Enough of you guys told me that I needed to stop dabbling in shelf meds and get myself to a pharmacy for some PROPER drugs. In the back of my mind I figured I would just have to point to the medication I wanted and then that would be that. Maybe show some id to prove my age? Sniffle?
The mistake I made, and I share this so that no one else does this, I waited until I was sick before buying cold medication. I had my old standbys at the house, but like I said, those weren’t doing it for me this go around. And without relief I was trapped in a cycle of feeling crummy, not getting much sleep, and waking up feeling crummier.

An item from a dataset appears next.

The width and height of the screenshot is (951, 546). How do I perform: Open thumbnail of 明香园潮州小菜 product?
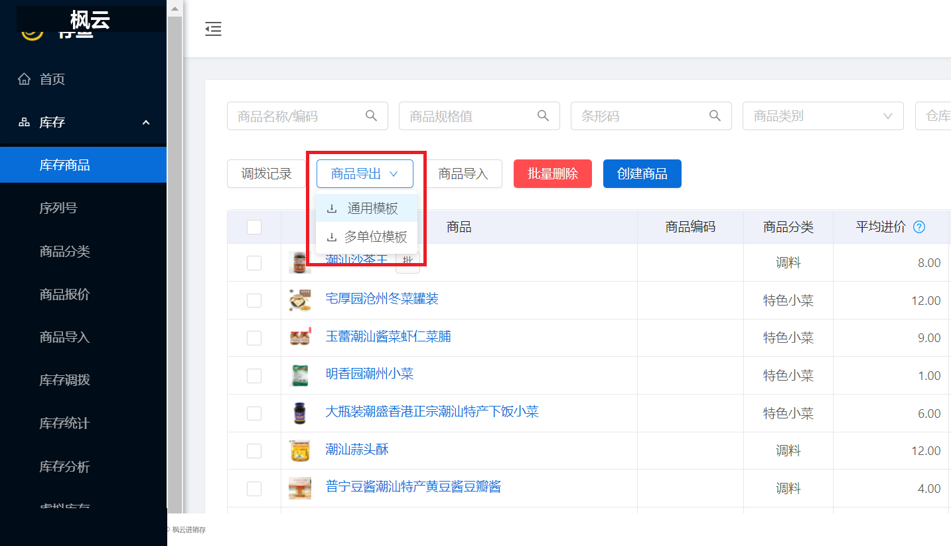pos(300,375)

So yesterday afternoon W and I went out on a mission to get diapers and Big Daddy cold medicine. We arrived at the pharmacy at a not so good time – just after 5:00pm. I clearly hadn’t thought it through. But the place was PACKED with everyone exiting the nearby trolley stop.
We waited in line for 100 years (I am not exaggerating a bit) and as we wait I start to feel grey. You know that clammy sort of teetering feeling? I put W down and tried to keep steady on my feet. The sweat was now pouring down my face and my eyelids were heavy. I don’t know if it was just being still or the tube lighting or the random anxiety I felt about having to ask for a behind the counter medication.

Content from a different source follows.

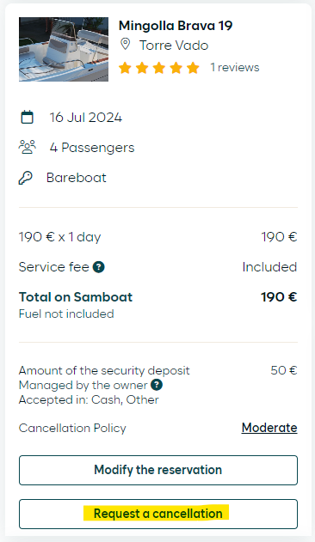Click the key icon beside Bareboat

coord(26,178)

By the time it was my turn I felt so dry and cotton mouthed. And in my head all I can think of is the reason a person has to go these extra steps to get this drug is to prevent the creation of meth and oh my gawd did I look like I was ON DRUGS?? Because a person at the height of a nasty cold and a person on meth – they could start to look the same.
I ask for the pseudomakeitbetterine and the woman says, “what kind?” I blink at her. “The good kind?” Niiiiiiiiiiice. Way to not look like you’ve got bunsen burners in your basement. She holds up each box and tells me what magic powers each one has and I just look at her like she is speaking elephant. I finally just tell her “blue box” because I like the color blue. I get out my debit card and am ready to swipe. You can laugh now. HA HAAAA!

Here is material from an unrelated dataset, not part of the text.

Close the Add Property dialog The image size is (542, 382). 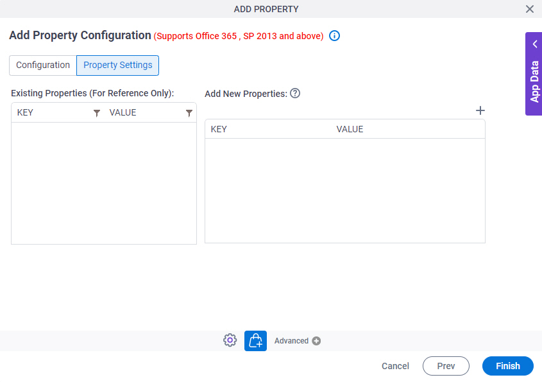coord(530,9)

Twenty minutes later I get to swipe my debit card. Yup. Twenty minutes. That’s how long it took for me to fill out a form, have my license scanned into a “system” and xeroxed for the pharmacy records. Since I had never been to this pharmacy before I had to fill out an address and date of birth and yadda yadda card. And of course W hears the sounds of another child in the store and MUST LUNGE TO SEEEEEEE!
It was totally sucky. And awful. And lesson of the day – don’t do it when you are sick because it’s just that much worse. Plus I felt like an asshole for coughing and blowing my nose and flailing about in the pharmacy area. I prefer to keep my sickness behind closed doors so I can blow my nose without anyone seeing me do it.
After the purchase at the pharmacy W and I picked out some dipes for him (they have hippos on them!) and I got some cough suppressant and peppermint cough drops. Because peppermint will ALWAYS make it better.
I guess the meds are working better? I really am so pathetic though so it is hard to tell. I just want a day of sleep and soup. I also wish there was a way I could remember that I have made myself a cup of tea. I always make it, find it too hot and set it down, then forget about it. When I remember “I’ve got tea!” it’s gone all tepid. I need an alert system that can poke me when my tea is at a drinkable temperature.
So much for the February Love Letter thing I had going. I will have something exciting to talk about in a few days though – so there’s that.
Please go forth and purell your browsers.